Bref, sûrement pas tout public non plus, mais les amateurs de style singulier devraient s’y intéresser.
BILAN
Lectures potentielles :
Notre part de nuit, de Mariana Enriquez
Le Secret de Joe Gould, de Joseph Mitchell
À première vue : la rentrée Philippe Rey 2020

Intérêt global :
De la saleté, des cafards et la mort : si on la résume à ses titres, la rentrée Philippe Rey semble un condensé de joie et d’optimisme. Vous vous attendez à ce que je démente ? Ben… à première vue, je peux difficilement prétendre le contraire. Ce qui n’empêche pas ce programme d’avancer éventuellement de solides pions littéraires. On ne peut pas rigoler tout le temps, non plus. Surtout pas dans le monde qui est le nôtre.
Ma vie de cafard, de Joyce Carol Oates
(traduit de l’anglais (États-Unis) par Claude Seban)
La plus prolifique des auteures américaines est à nouveau au rendez-vous de la rentrée littéraire, avec un roman certes moins gros que l’année dernière, mais qui affiche tout de même ses 500 pages et son ambition de scruter la cellule familiale dans ses moindres recoins, même (surtout ?) les plus sordides. Soit l’histoire de Violette, l’une des sept enfants de la famille Kerrigan, qui se retrouve honnie et bannie par les siens et par sa communauté après avoir dénoncé à 12 ans ses frères, auteurs d’un crime raciste. Un exil qui l’oblige à s’émanciper et à tracer sa propre voie.

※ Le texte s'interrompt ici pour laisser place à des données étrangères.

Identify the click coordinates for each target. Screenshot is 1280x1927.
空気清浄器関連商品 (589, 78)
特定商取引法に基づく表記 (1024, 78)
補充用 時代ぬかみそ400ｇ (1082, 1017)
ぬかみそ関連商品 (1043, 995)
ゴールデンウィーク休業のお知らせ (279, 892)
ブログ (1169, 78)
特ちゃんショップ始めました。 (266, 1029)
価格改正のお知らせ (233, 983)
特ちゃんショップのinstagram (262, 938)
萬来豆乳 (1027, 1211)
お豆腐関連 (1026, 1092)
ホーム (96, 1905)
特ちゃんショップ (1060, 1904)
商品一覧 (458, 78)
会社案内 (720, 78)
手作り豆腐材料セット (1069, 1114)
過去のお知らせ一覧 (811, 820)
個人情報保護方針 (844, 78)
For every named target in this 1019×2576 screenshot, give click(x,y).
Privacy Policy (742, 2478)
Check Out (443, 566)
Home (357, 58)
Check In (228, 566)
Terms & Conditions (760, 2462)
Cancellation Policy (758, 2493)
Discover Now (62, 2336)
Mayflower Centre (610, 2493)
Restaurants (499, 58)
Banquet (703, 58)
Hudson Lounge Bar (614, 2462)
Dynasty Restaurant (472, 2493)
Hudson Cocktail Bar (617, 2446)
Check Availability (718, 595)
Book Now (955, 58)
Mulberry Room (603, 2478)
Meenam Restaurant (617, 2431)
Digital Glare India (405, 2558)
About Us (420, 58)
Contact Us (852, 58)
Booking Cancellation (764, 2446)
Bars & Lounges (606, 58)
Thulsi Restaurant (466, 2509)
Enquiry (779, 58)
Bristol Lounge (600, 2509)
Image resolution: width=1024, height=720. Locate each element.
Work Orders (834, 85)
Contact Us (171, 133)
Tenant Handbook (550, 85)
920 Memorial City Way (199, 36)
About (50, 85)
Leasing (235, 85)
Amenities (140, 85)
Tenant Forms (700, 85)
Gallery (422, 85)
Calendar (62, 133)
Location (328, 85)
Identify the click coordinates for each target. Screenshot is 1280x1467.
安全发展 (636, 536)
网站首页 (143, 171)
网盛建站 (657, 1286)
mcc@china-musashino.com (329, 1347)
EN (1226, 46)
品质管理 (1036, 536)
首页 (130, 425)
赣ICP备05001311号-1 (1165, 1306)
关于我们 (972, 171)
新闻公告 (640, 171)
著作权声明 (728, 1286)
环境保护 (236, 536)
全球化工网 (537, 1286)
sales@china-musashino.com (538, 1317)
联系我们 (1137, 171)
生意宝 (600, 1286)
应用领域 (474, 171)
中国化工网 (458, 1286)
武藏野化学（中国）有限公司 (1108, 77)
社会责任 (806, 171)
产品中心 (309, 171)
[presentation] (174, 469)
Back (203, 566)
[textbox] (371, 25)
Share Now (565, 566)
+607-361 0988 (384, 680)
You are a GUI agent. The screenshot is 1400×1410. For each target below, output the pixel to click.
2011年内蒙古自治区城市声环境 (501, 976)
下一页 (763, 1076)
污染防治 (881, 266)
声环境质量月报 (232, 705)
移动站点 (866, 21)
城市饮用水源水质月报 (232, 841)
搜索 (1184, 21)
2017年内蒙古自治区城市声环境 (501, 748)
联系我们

Pas forcément de lien direct avec le phénomène « Black Lives Matter », mais un roman qui entre tout de même en résonance avec l’actualité, et sonde plus que jamais la société américaine.
American Dirt, de Jeanine Cummins
(traduit de l’anglais (États-Unis) par Françoise Adelstain et Christine Auché)
Première traduction pour Jeanine Cummins, qui a déjà publié trois livres aux USA. Celui-ci s’ouvre au Mexique, à Acapulco, où Lydia exerce le métier de libraire et mène une vie paisible avec son mari journaliste et son fils de 8 ans. Tout se dérègle, hélas, le jour où Sebastian dévoile dans un article l’identité du chef d’un cartel, qui n’est autre qu’un excellent client de la librairie de Lydia. Cette dernière est contrainte de prendre la fuite avec son fils, et prend la route du nord, dans l’espoir de se mettre à l’abri aux États-Unis…
Plus de 500 pages pour ce périple en quête de survie, animé par l’amour qui lie inextricablement une mère et son enfant.
Ta mort à moi, de David Goudreault
C’est le troisième roman du Québécois David Goudreault que publie Philippe Rey en France. Celui qui a remporté la Coupe du Monde de poésie en 2011 imagine le parcours hors norme d’une poétesse, auteure d’un seul recueil devenu culte, et femme dont la vie est parsemée de mystères et de zones d’ombre, capable de jouer les trafiquantes d’armes comme de venir en aide aux marginaux.